28 dic. 2016

La muerte es un asunto solitario - Ray Bradbury

Venice, L.A., California a finales de los 1940s. Un joven escritor en ciernes de unos veintitantos años, y que malvive con apenas un par de relatos cortos publicados al mes -si hay suerte-, descubre a un anciano muerto entre los restos de una vieja feria semienterrados en un canal. El teniente detective Elmo Crumley, también escritor aficionado, se hace cargo del caso y entre los dos se establece muy buena química de cara a investigar lo ocurrido. Nuestro protagonista (alter ego del autor, según se lee por todas partes), que narra la historia en primera persona y del cual no se llega a saber el nombre, cree que se trata de un caso de asesinato, y guiado por fuertes corazonadas empieza a indagar por su cuenta. Tras seguirle la pista al difunto hasta la habitación alquilada en la que residía, descubre que sospechaba que alguien le estaba siguiendo. Su supuesto asesino ahora parece acosar a la anciana que le arrendaba la habitación. Poco a poco y como resultado de sus pesquisas, nos vamos adentrando en el mundo de los residentes más viejos, solitarios y perdedores de Venice, todos los cuales, debido a los presentimientos del protagonista, se convierten en víctimas potenciales de este psicópata. Y para su desgracia así se demuestra con el paso de los días. Cuando el asesino acaba con una de las mejores amigas del protagonista, una antigua cantante de ópera de éxito en los 1920s pero ahora con obesidad mórbida y enclaustrada en casa, los acontecimientos se desbordan y la búsqueda del criminal se vuelve imperiosa.

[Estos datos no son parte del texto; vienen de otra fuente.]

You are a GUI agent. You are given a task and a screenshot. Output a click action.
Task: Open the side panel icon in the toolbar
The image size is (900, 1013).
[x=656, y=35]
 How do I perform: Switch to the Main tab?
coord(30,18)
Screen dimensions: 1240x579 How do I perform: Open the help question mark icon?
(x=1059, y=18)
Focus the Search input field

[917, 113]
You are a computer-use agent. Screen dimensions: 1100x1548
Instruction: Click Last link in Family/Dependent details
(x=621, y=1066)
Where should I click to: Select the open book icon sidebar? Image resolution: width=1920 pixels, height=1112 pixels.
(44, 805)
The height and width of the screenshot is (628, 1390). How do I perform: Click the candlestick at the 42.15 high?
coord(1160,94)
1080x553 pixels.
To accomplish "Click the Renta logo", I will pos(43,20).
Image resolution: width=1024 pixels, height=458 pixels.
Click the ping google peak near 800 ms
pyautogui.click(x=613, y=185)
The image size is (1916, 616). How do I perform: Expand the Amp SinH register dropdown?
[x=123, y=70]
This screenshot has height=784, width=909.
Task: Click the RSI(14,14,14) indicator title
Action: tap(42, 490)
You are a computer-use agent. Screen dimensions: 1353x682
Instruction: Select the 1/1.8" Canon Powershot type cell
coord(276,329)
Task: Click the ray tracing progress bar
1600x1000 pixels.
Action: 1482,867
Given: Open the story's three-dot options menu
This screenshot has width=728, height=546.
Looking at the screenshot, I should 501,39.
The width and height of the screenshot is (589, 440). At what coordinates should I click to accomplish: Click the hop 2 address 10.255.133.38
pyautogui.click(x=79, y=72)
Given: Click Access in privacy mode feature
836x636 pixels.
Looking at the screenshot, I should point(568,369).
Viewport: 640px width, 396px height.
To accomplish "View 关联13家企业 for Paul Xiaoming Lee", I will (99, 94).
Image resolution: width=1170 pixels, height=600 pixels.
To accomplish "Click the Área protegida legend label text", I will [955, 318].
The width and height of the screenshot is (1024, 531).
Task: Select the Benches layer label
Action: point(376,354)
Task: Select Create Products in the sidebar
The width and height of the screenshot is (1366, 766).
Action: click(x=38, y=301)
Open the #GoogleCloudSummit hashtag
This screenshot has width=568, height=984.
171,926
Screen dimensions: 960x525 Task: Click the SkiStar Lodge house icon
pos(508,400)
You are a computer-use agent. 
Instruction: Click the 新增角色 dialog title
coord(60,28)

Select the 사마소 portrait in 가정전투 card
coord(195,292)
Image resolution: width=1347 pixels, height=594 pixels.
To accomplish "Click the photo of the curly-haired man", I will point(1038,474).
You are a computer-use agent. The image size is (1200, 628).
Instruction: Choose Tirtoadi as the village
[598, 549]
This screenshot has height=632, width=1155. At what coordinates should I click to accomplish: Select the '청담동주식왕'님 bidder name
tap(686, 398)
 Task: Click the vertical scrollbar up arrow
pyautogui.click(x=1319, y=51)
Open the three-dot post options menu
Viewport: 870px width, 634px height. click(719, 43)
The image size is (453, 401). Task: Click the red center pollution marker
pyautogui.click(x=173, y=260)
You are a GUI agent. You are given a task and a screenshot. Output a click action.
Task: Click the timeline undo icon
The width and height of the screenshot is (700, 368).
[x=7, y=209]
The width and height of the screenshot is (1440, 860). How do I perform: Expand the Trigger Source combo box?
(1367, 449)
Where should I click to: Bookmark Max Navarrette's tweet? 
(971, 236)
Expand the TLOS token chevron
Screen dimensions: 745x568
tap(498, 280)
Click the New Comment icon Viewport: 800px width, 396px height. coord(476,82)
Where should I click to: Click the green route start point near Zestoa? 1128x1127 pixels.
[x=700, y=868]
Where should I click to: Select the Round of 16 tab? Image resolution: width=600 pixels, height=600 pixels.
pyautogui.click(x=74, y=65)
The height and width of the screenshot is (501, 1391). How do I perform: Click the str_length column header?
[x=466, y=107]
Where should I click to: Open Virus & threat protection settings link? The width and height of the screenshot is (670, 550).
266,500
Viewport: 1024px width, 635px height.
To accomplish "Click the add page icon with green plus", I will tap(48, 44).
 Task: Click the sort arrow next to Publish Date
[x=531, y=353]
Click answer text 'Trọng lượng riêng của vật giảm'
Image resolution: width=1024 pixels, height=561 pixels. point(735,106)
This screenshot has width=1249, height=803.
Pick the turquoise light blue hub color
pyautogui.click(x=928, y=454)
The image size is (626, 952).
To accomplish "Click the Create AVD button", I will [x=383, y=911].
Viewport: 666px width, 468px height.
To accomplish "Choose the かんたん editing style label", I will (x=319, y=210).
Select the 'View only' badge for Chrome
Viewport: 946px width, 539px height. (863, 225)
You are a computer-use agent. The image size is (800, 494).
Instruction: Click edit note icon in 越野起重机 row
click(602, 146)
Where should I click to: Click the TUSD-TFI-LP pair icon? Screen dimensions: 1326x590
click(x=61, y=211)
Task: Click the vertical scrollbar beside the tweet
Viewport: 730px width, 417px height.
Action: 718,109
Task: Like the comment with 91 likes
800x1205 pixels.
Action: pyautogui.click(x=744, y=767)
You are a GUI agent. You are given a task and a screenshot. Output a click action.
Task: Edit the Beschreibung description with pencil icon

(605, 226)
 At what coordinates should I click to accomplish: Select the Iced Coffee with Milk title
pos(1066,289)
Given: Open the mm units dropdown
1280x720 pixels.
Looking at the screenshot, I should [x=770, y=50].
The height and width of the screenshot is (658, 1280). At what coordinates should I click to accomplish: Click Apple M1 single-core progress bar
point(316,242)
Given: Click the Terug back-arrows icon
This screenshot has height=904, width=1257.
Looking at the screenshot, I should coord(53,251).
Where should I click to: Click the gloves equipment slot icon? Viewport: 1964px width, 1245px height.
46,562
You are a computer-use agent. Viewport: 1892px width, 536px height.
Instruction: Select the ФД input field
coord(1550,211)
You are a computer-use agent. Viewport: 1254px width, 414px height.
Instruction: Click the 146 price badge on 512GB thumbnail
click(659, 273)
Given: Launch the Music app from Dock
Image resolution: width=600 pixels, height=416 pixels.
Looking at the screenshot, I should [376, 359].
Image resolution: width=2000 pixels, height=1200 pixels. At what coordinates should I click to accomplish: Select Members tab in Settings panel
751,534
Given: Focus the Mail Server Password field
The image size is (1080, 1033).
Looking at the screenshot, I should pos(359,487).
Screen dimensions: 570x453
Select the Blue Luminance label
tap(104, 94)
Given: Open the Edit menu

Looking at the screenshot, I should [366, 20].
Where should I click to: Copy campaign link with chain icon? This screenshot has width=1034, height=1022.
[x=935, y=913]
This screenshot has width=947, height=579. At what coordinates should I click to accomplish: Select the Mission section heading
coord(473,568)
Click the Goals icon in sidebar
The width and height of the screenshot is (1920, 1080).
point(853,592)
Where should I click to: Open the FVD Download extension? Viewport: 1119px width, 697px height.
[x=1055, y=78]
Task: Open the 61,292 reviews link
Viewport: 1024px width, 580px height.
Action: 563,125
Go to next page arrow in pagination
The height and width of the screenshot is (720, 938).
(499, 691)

La muerte es un asunto solitario es un homenaje a la novela negra clásica norteamerica de los 1930s-1940s y a autores como Raymond Chandler, Dashiell Hammett o James M. Cain. El libro, escrito en 1985, recrea todos los tópicos habidos y por haber, pero hay que reconocer que de verter tanta tinta en describir las localizaciones en que transcurre (un tercio del total de la novela, grosso modo), Ray Bradbury consigue transportarnos a una asfixiante localidad costera que está perdiendo su degradado perfil urbano bajo una incipiente pero imparable especulación inmobiliaria: viejos parques de atracciones situados en muelles, cines o campos de tiro están siendo demolidos para dar paso a la modernidad y al lujo. El relato tiene bastantes tintes fantásticos, ya que la acción se guía por corazonadas, intuiciones o turbias pesadillas que, sin razón aparente, van conduciendo a nuevos cadáveres y señalando nuevas víctimas. Estos personajes secundarios nos ayudan también a sentirnos rodeados de un lumpen de fracasados sin proyección de futuro en este barrio de Los Ángeles: la antigua diva operística Fannie Floriana; Jimmy, Sam, Prieto o Henry el ciego, personajes marginales que comparten alojamiento con la obesa cantante en el mismo destartalado edificio; la antigua estrella del cine mudo Constance Rattigan; su antiguo pretendiente, el perverso actor homosexual John Wilkes Hopwood; el Sr. Shapeshade, dueño del cine recientemente derruido; Cal, el peor peluquero de todo Venice; A. L. Shrank, psicólogo, hipnotista, clarividente y quiromántico; etc.

Aunque la narración es un poco pesada, con adjetivaciones interminables, descripciones innecesarias a cada poco, un lenguaje terriblemente pomposo y afectado que transforma la menor nimiedad en un acto de transcendencia absoluta, etc. etc. etc, tengo que admitir que se hace muy interesante una vez entras en ella, siempre que consigas vencer el rechazo visceral que provoca el estilo ampuloso de Bradbury. En este sentido, yo diría que la componente misteriosa/fantástica ayuda bastante, de hecho tanto la ambientación como la acción me han recordado mucho a La feria de las tinieblas, del mismo autor. Por otro lado, el cierre es bastante flojo, con un par de guiños pretendidamente agudos que para mi gusto resultan bastante simplones, pero en fin, creo que el mérito de la novela está en el ambiente que recrea y en el desarrollo, más que en la sagacidad desplegada en la trama en general y en su resolución en particular. Tenéis más reseñas en MundoSteampunk e Inmediatika; como suele pasar con Bradbury, no hay dios que le chiste ni le critique una coma.